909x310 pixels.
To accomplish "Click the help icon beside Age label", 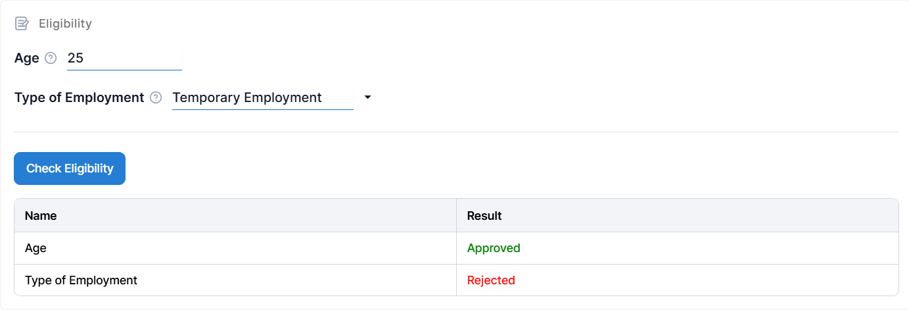I will pos(51,58).
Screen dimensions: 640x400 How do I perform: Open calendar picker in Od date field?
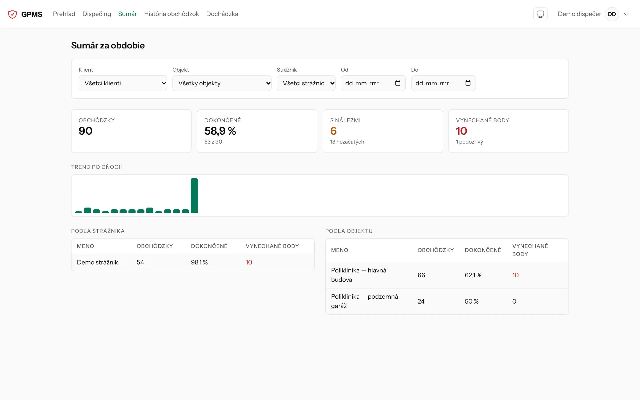[x=397, y=83]
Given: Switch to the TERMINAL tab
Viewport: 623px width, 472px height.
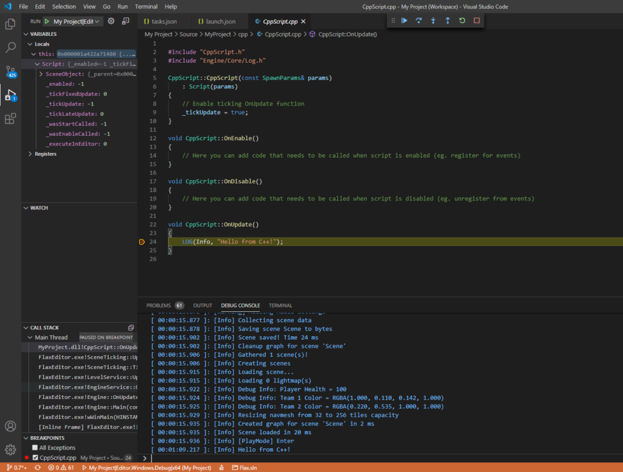Looking at the screenshot, I should tap(280, 305).
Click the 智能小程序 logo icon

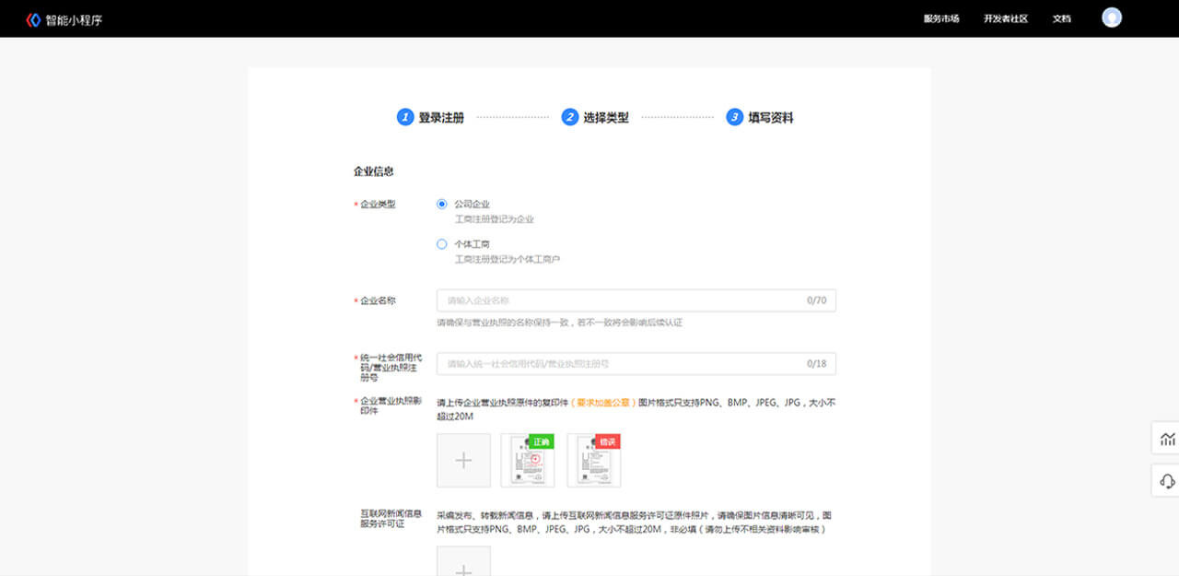[x=31, y=18]
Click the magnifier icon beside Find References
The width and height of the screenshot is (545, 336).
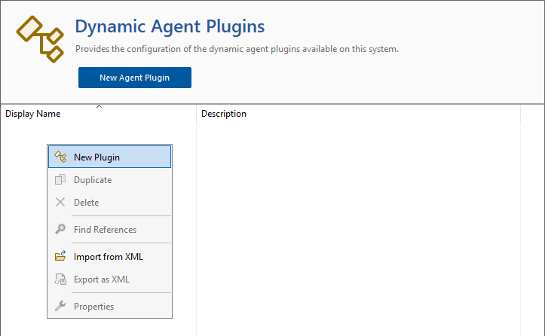[61, 230]

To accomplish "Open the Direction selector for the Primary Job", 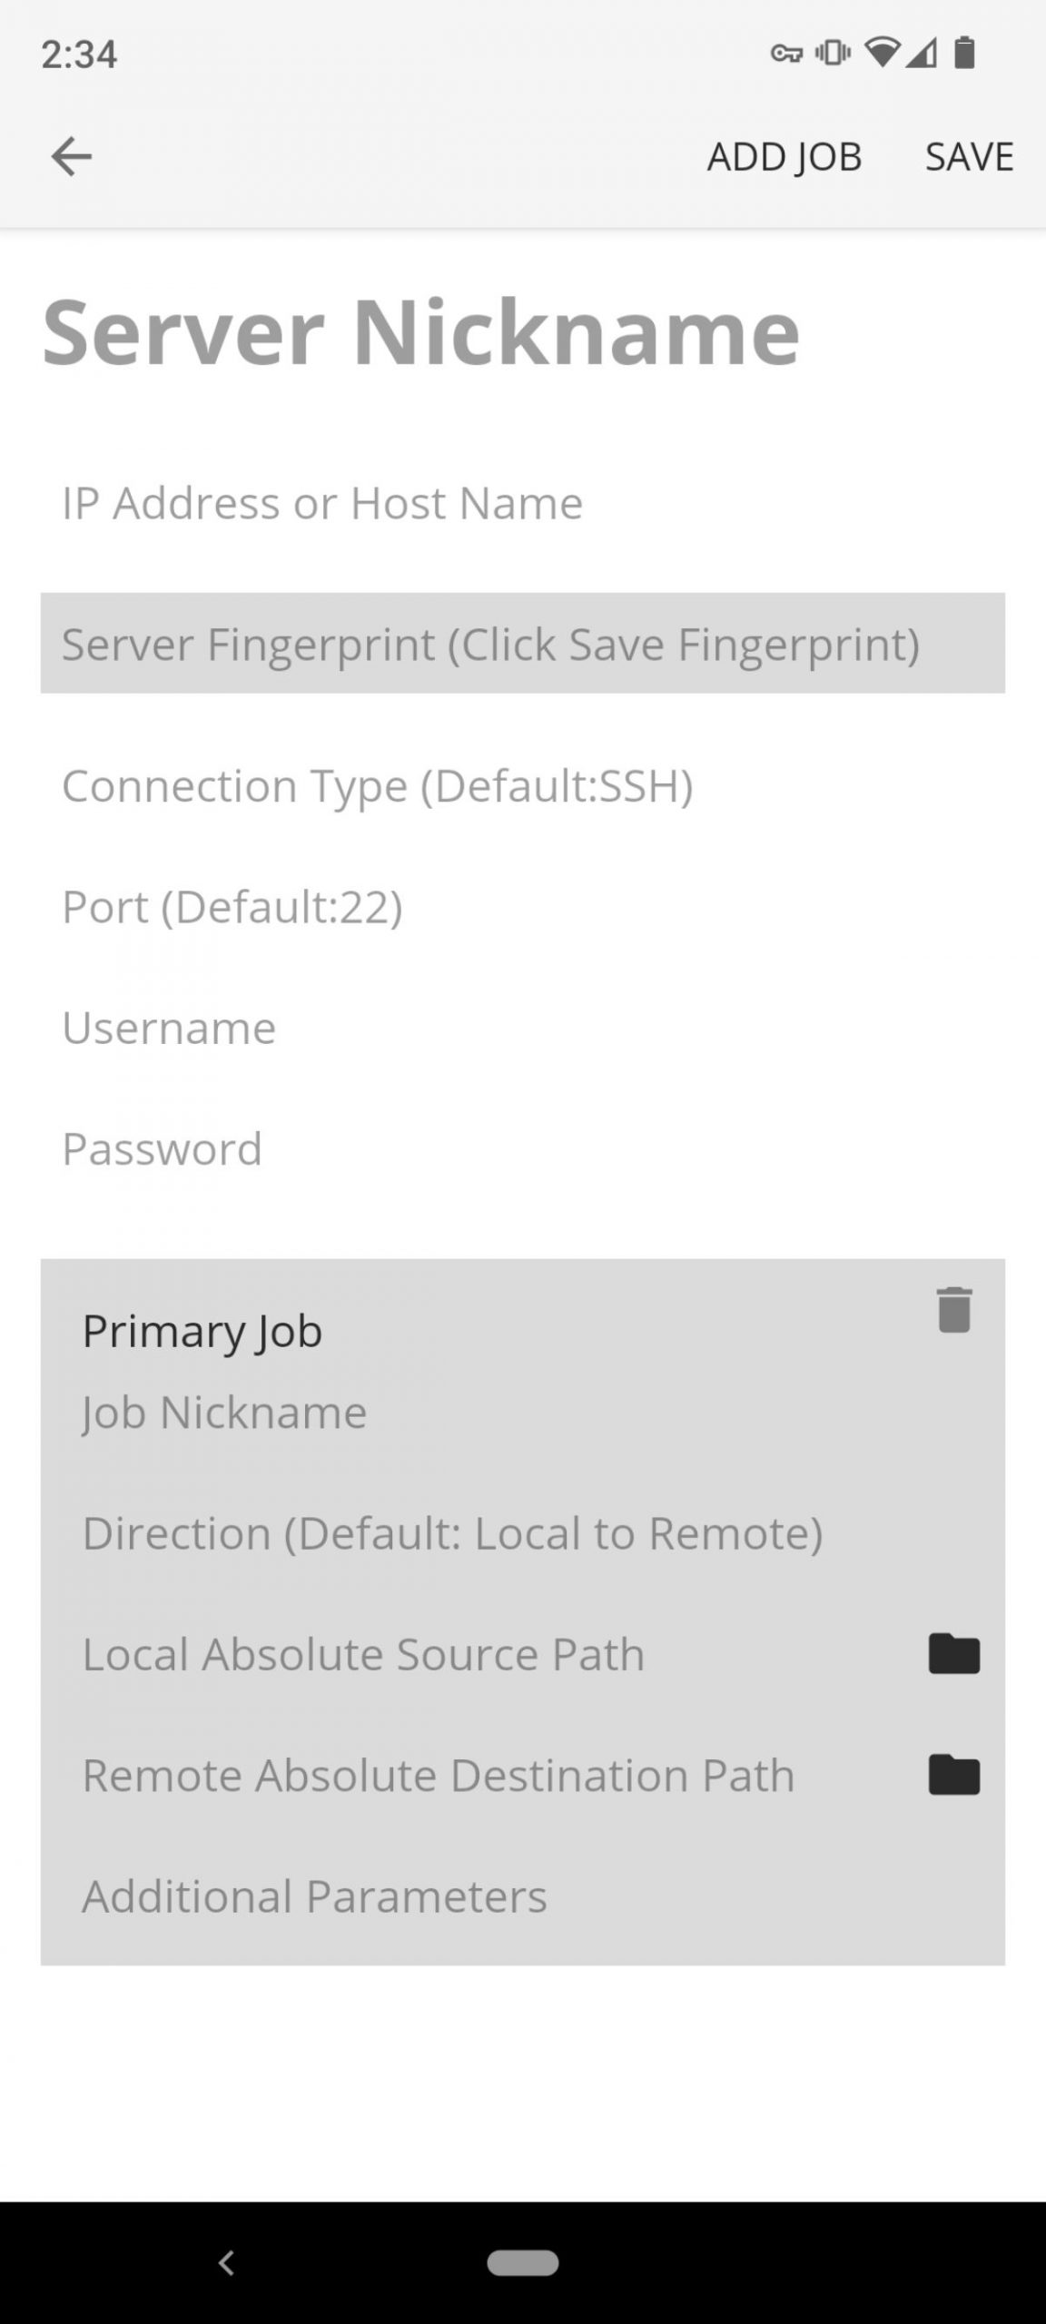I will (x=454, y=1533).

· · · ·

For the material above, give again only the lines starting at the line that contains "Given: Switch to the TERMINAL tab" and ending at the line that contains "Click the magnifier". Pictures do not belong in the copy.

Given: Switch to the TERMINAL tab
Viewport: 623px width, 472px height.
Looking at the screenshot, I should tap(280, 305).
Click the 智能小程序 logo icon

[x=31, y=18]
Click the magnifier icon beside Find References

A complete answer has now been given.